Of course white people didn’t want to hear it then any more than they do now. Barnhart would be fired from Birmingham-Southern for his words, which might as well have been considered heresy, and “because of his sympathetic attitude to the Scottsboro defendants.”

But his points, 80 years before Black Lives Matter, still sting. Police violence and unequal justice and voter suppression and uneven schools and a two-tiered society do not solve problems. They compound them.

Then and now.

“Why is the rate of homicide among Negroes so high?” Barnhart asked in an article for the journal Opportunity in 1932. “Apparently one reason is because so many Negroes are shot by policemen for ‘resisting arrest.’”

He pointed out that 18 Black men were shot by police in Birmingham in 1930, the year before the Scottsboro Boys.

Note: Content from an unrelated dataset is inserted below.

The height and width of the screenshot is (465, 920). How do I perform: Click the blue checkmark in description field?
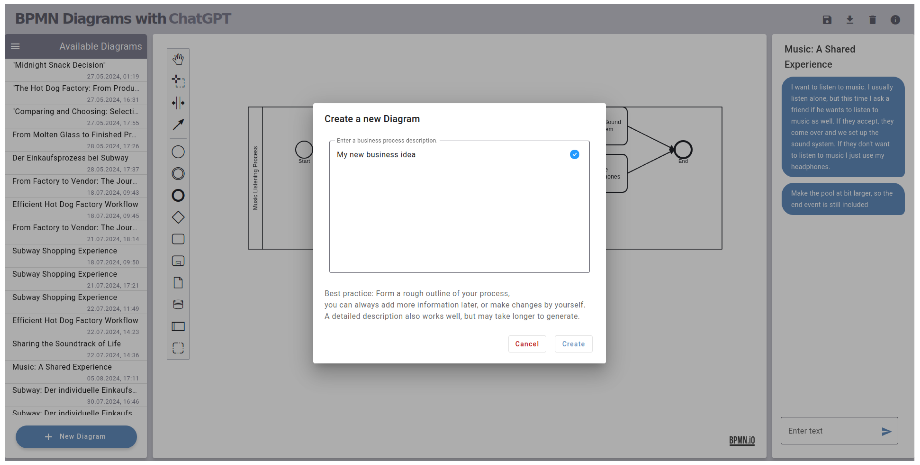pos(574,154)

Eighteen. That was three times the total number of killings in Boston that year.

Of course those police killings were not considered murder. Like most of those that happened over the years. AL.com in 2020 found more than 500 people killed by police in Jefferson County between 1909 and 2020. Most were written off as justifiable. More than eight in 10 were Black.

Barnhart went on, writing how Birmingham police records showed that “resisting arrest” meant everything from pulling a gun to getting scared and running away when the cop yelled “halt.”

“In either case the policeman is exonerated by reporting that he shot a Negro ‘resisting arrest,’” Barnhart wrote.

The following month, in August of 1932, the Journal “Opportunity” editorialized about Barnhart’s words, arguing the same tradition that allowed cops and white people to kill Black people without punishment encouraged the violence.

“The Negro who kills a white man, no matter what the circumstances, can be sure of almost certain death,” the Journal wrote. “But the Negro who kills another Negro is usually given a nominal sentence, and in not a few cases is unconditionally released and sometimes commended. ‘One (N-word) less’ is often the attitude which characterizes officers of the courts when the life of a Negro has been taken. The restraint which the fear of punishment is supposed to exert on the potential killer is notoriously absent when the victim happens to be black.”

Devalue life, and you can expect death.

We do not do a good job of talking about important things. Or dealing with them. We build prisons, and punish, and preach, but those things rarely solve the problems.

In a state that proclaims the value of life, our politicians still seek to limit Black votes, to incarcerate Black people at astonishing rates, to hamstring public schools, to make guns easier to carry, to criminalize those who are least able to escape it, and to ignore a past that helped create this monster.

Insuring that we will repeat those mistakes.

These are not just mistakes of the past. They are mistakes for the future.

John Archibald is a Pulitzer Prize-winning columnist for AL.com.